Soft-tissue rheumatism led me to discussions of tendinitis, and one of the obscure causes of tendinitis I read about was a lipid disorder, and in particular type II Hyperlipidemia. Finally, the right combination of search terms had led to a plausible diagnosis. Citations in PubMed began to surface relating arthritis symptoms to Hyperlipidemia, and among those was an article by an American physician, Dr. Charles J. Glueck, written in 1966. Trying to find his article, I searched the internet and found out he was the director of a large regional cholesterol and cardiovascular research center, the Alliance Cholesterol Center in Cincinnati, Ohio.

Dr. Glueck is a lipid specialist and director of the Jewish Hospital-Alliance Cholesterol Center. I emailed him to ask if my symptoms could be indicative of hypercholesterolemia. He immediately replied and confirmed that it was entirely likely. He recommended that I start statin therapy and get my LDL under 80mg/dl and my pain could be gone in six months. Dr Glueck pointed out that the cholesterol crystals in the tendon inflame both the tendon and the tendon sheath, causing pain, and occasionally swelling. With aggressive lowering of LDL cholesterol, over time the body removes cholesterol from the tendon sheath and from the tendon itself, and the local tendon inflammation improves. Eventually, the pain lessens and disappears. Sometimes, the amount of cholesterol in the tendon and the associated inflammation is so great that under muscular stress, the tendon can snap, usually the Achilles Tendon. Hence, if a person has an unexplained rupture of the Achilles tendon, always check LDL cholesterol.

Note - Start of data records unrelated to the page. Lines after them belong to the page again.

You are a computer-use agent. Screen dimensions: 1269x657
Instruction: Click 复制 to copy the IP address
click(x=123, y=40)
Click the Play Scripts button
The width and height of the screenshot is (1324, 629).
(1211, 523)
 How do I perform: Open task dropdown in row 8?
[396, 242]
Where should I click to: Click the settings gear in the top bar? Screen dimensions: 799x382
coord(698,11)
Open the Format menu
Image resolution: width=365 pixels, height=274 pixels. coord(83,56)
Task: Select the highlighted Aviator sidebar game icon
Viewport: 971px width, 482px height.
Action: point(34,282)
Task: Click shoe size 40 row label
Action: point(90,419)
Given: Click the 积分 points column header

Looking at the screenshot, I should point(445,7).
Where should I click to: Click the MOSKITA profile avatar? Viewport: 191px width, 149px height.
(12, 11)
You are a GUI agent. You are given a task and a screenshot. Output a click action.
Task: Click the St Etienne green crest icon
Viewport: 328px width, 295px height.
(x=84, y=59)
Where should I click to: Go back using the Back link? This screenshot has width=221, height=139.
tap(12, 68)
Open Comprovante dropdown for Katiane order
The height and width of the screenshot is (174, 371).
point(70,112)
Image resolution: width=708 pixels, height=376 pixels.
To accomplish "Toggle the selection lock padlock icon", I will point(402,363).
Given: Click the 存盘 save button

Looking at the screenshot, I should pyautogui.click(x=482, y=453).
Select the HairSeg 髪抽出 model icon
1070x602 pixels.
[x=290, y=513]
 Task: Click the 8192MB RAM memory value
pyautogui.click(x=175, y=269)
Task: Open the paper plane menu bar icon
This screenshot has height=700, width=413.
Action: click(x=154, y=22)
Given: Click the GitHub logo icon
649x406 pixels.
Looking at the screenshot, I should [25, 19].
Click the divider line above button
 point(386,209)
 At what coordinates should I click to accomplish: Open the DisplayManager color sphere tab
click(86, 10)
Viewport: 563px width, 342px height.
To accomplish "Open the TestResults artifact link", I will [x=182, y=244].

I would like to thank Dr. Glueck for his contribution to this article and his concern for everyone who might be afflicted with this condition.

I went to my HMO to communicate my diagnosis. Despite the record of misdiagnosis and mistreatment, they displayed an amazing amount of apathy and disinterest. Still, they agreed to treat me with Lovastatin (generic Mevacor) 40mg/day. Within three weeks, I could tell that my symptoms were easing substantially. The duration, frequency and severity of the pain was all lessened. During the holiday season, I sensed that my progress was slowing, if not slipping a bit. I attributed this to the increase in dietary fats from holiday eating. They increased my Lovastatin to 80mg/day and my progress again seemed to slowly but steadily proceed. I take the statin before bed, because your liver is a little cholesterol factory that does much of it’s work at night.

Within six months, I was virtually pain free.  Today, three years later I am still free of all my HA symptoms. If I quit the statins for even a few days, however, they begin to return. While I was recovering, my perception was that this condition is almost “fluid”. When circulating lipids are low, the pain is reduced. This occurs after the statin has worked all night, say midmorning. The day after an indulgence into fatty foods, the pain is worse. Be good for three days in a row, the pain is eased. Consistent aerobic and resistance exercise (3-4 times per week) also seem to give me more good days.